→ Work required: In your copy, leave out the pictures and output only the lines from the one holding "At what coordinates" through the end of the data below, exactly.

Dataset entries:
--- START ---

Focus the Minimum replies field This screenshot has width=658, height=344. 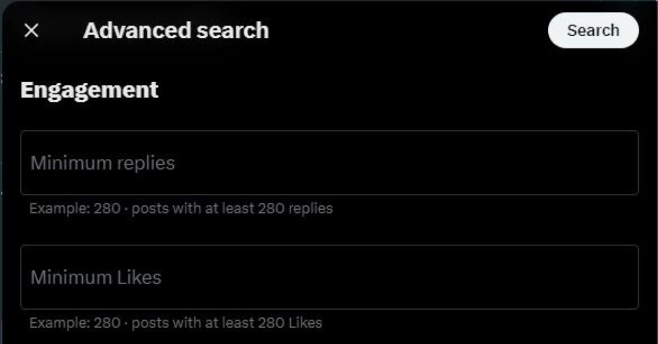tap(329, 163)
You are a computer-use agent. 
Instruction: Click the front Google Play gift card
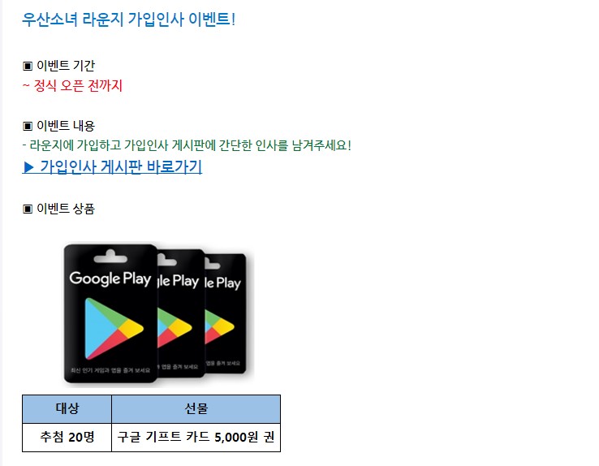click(110, 313)
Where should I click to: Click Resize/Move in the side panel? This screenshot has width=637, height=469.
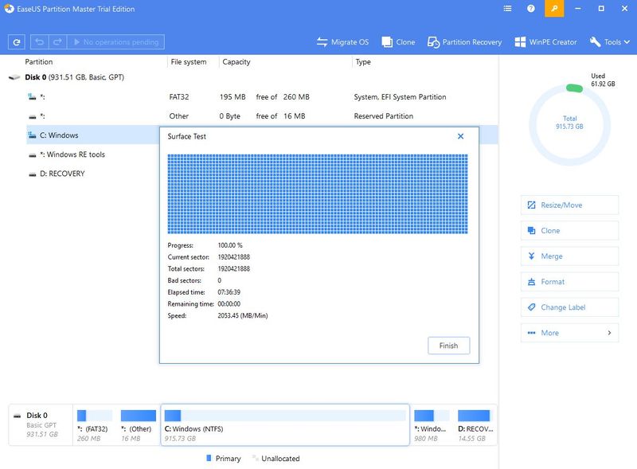coord(569,205)
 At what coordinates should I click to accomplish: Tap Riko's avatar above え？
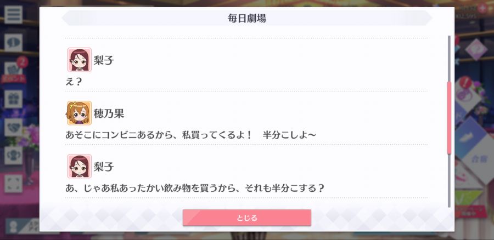pyautogui.click(x=79, y=60)
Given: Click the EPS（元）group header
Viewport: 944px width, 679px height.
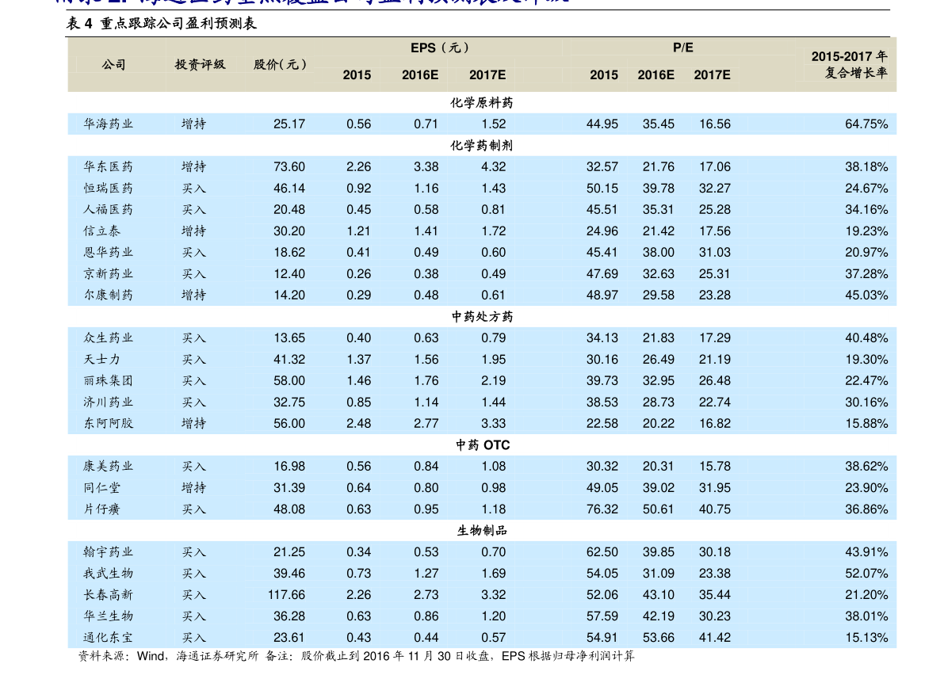Looking at the screenshot, I should click(440, 48).
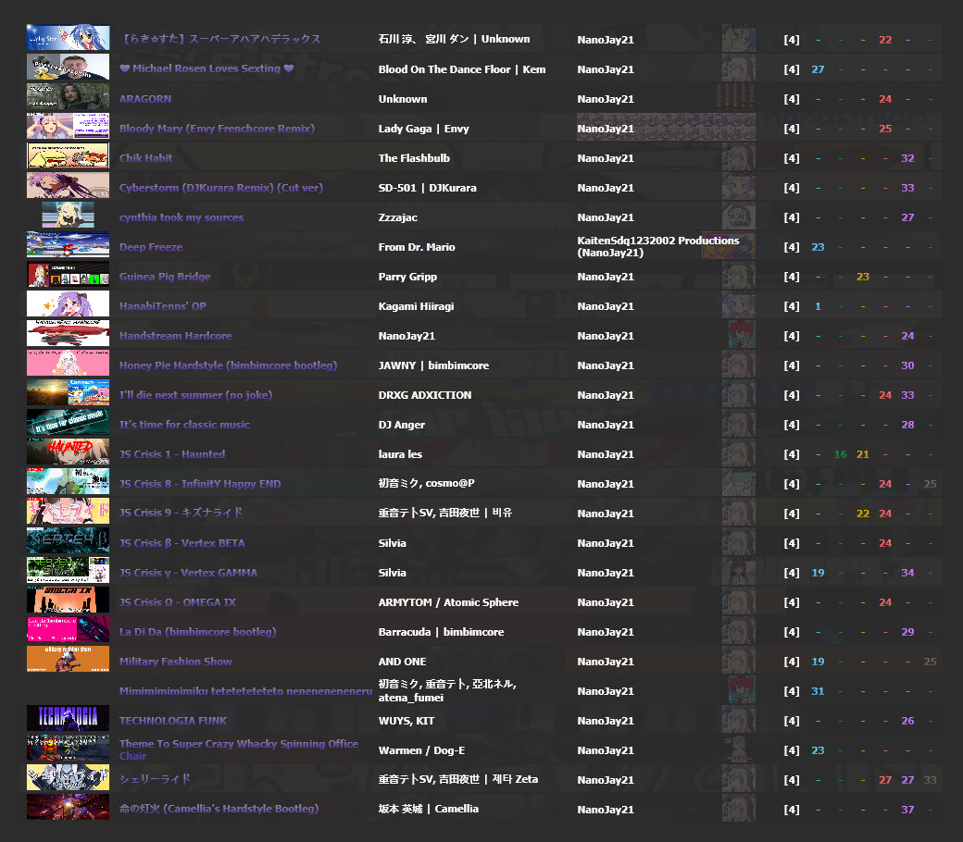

--- END ---

→ Response:
 At what coordinates should I click to accomplish: Tap Riko's avatar above え？
pyautogui.click(x=79, y=60)
Given: Click the EPS（元）group header
Viewport: 944px width, 679px height.
Looking at the screenshot, I should click(440, 48).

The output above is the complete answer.